What is being asked: Copy the lines running from the one that contains "This screenshot has" to the end of the entries below, exactly and with no pictures.

Collected data:
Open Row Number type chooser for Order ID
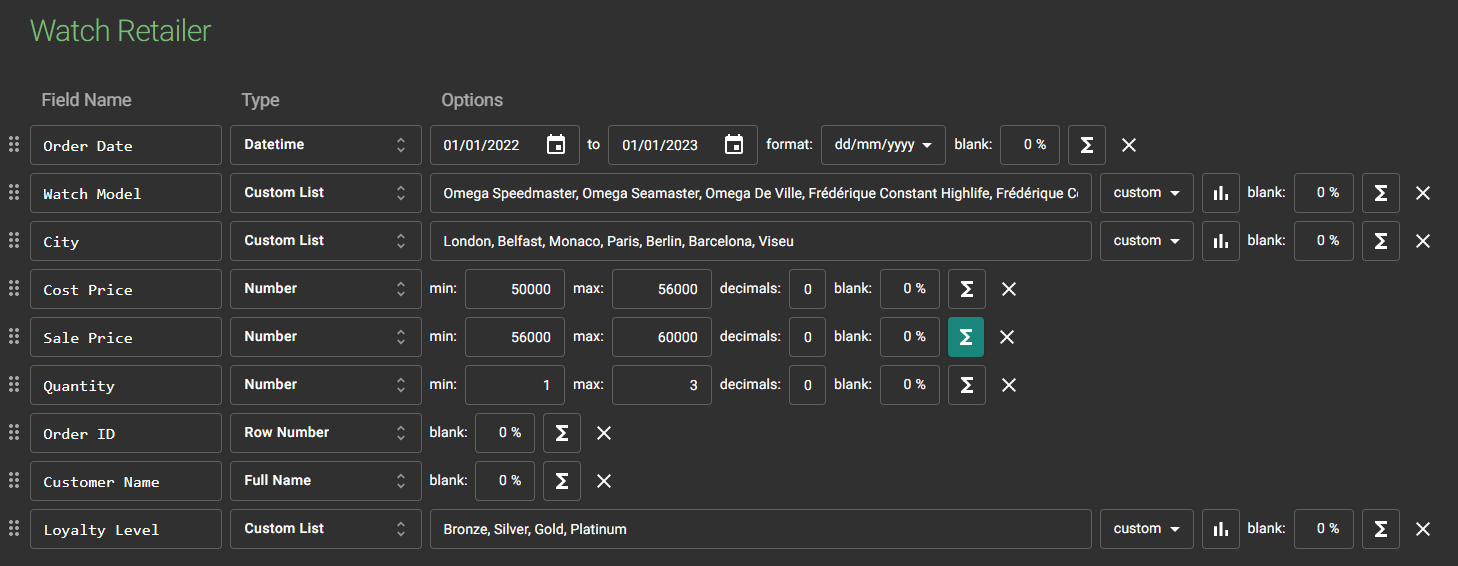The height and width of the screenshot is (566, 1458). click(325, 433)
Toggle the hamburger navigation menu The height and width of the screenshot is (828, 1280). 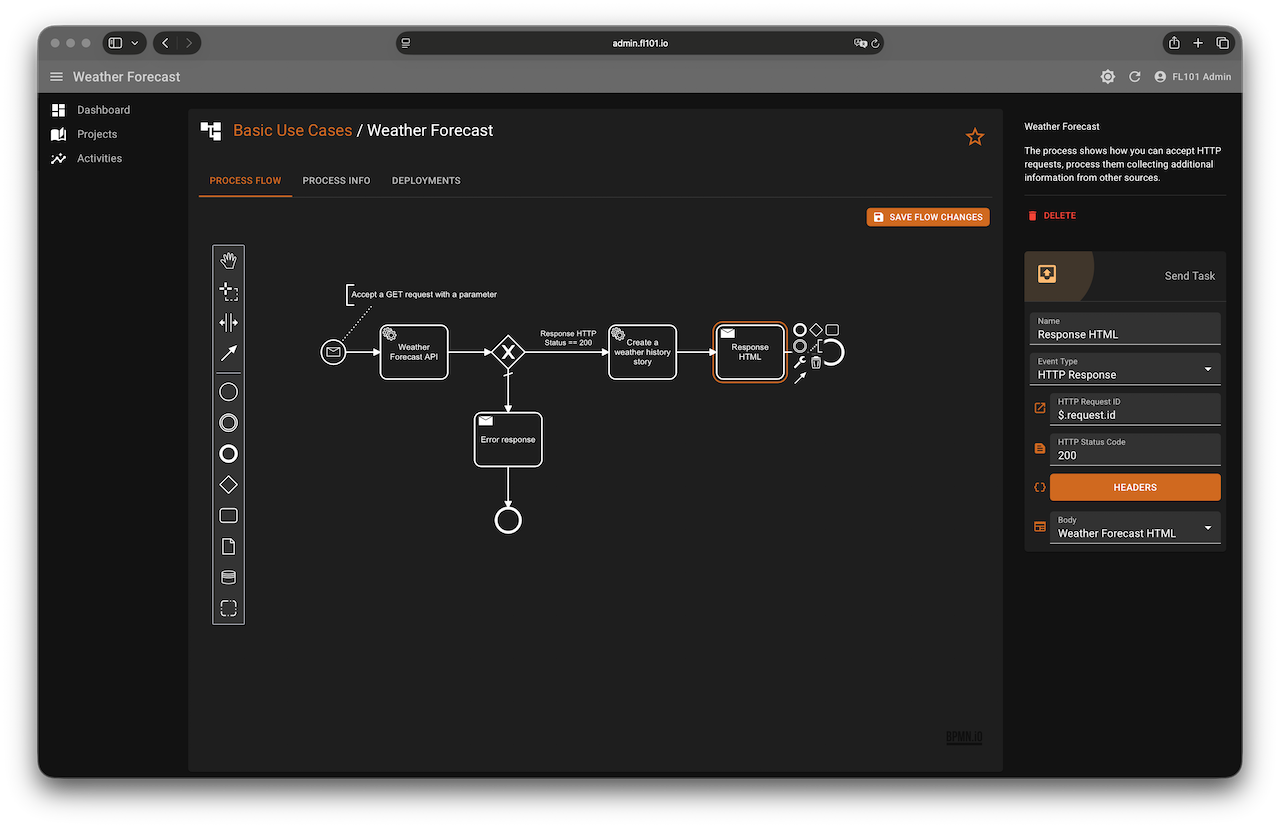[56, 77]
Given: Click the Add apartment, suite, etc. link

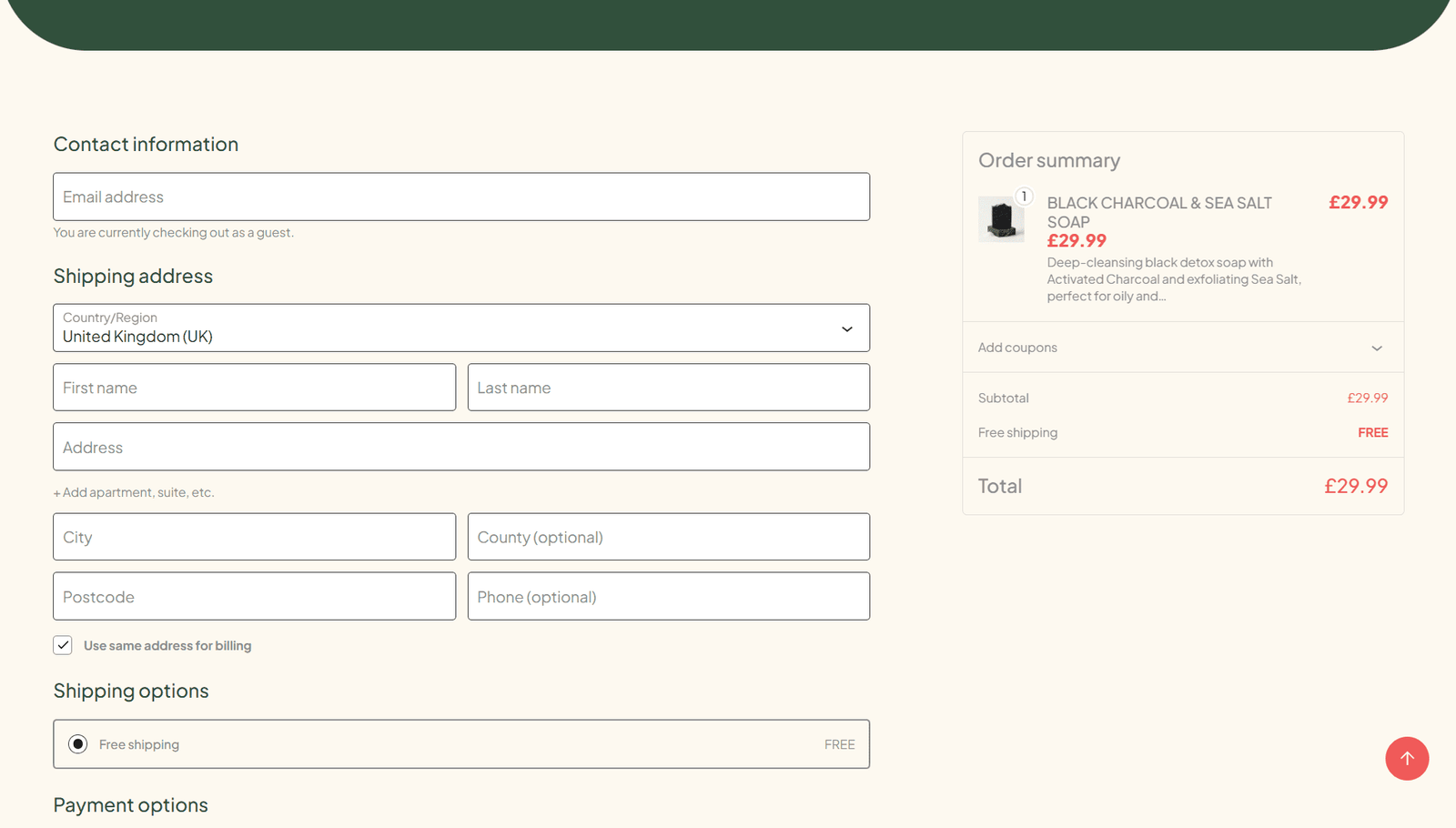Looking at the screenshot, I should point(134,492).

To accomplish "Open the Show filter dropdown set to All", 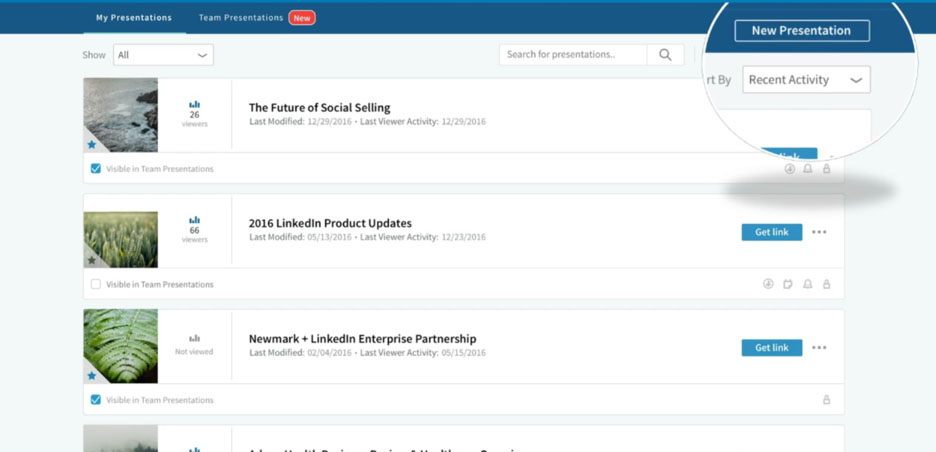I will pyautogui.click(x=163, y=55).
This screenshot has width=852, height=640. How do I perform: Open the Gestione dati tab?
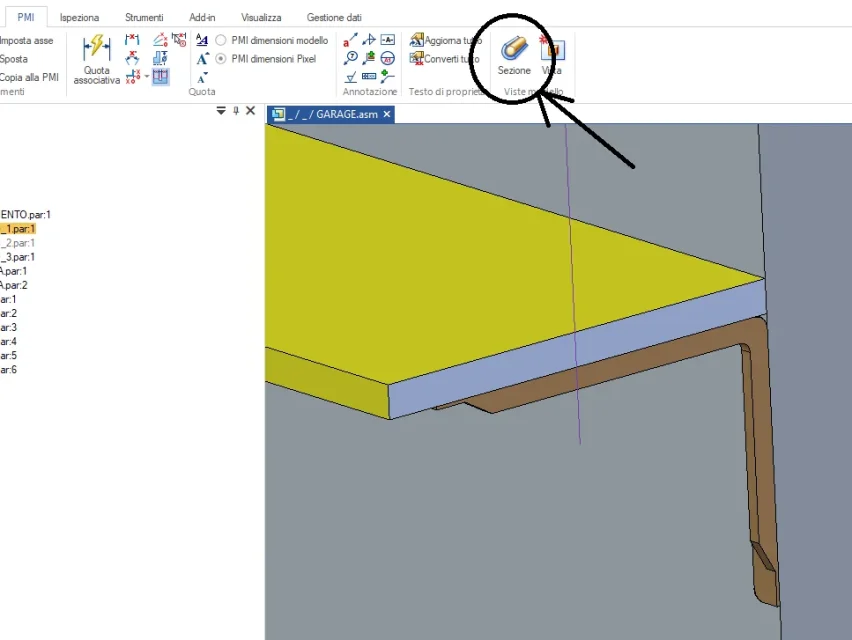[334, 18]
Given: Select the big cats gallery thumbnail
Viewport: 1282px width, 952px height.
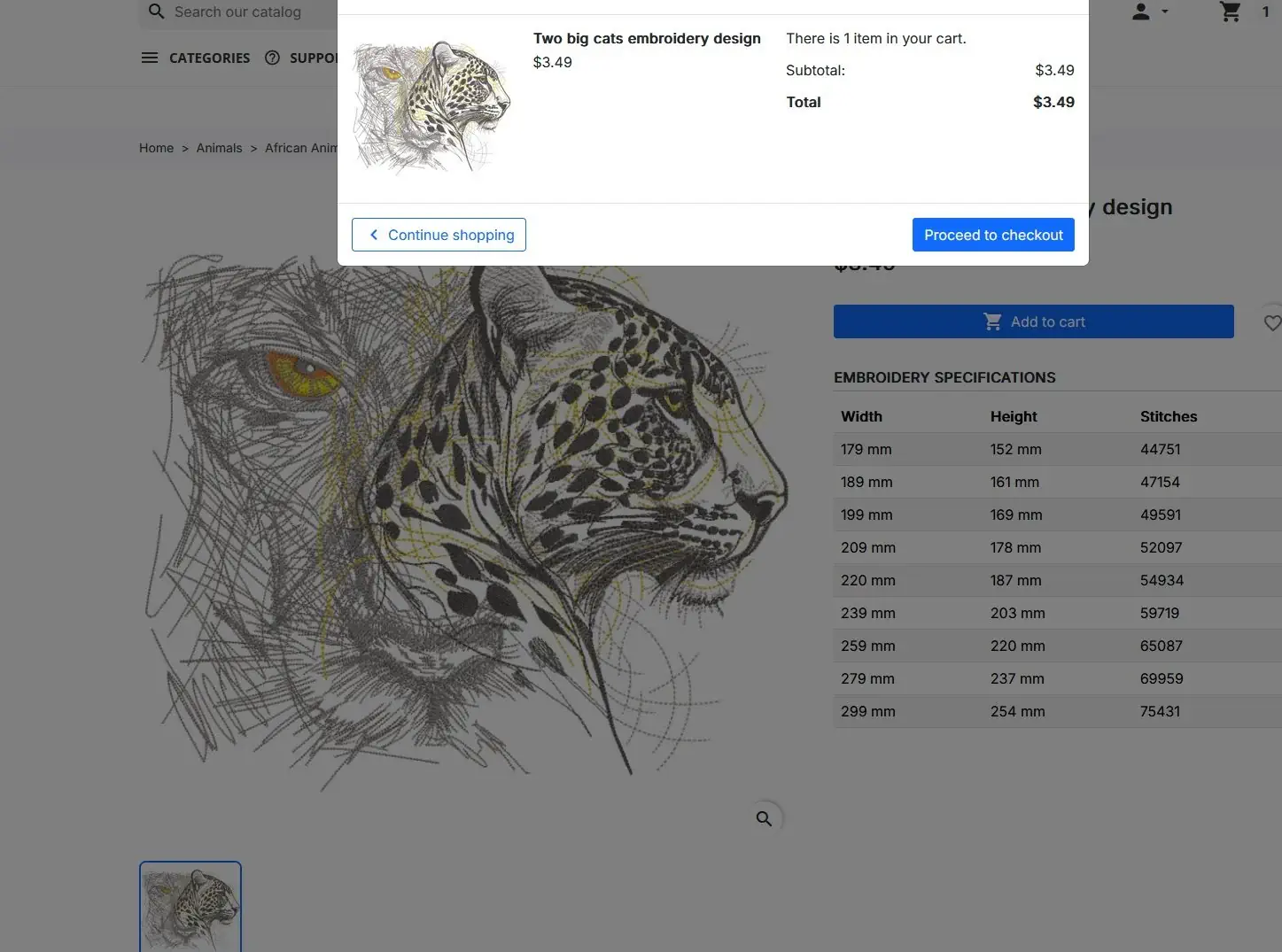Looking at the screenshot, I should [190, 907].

Problem solution:
This screenshot has width=852, height=640. How do I perform: Open the Gestione dati tab?
[334, 18]
Given: Select the big cats gallery thumbnail
Viewport: 1282px width, 952px height.
Looking at the screenshot, I should [190, 907].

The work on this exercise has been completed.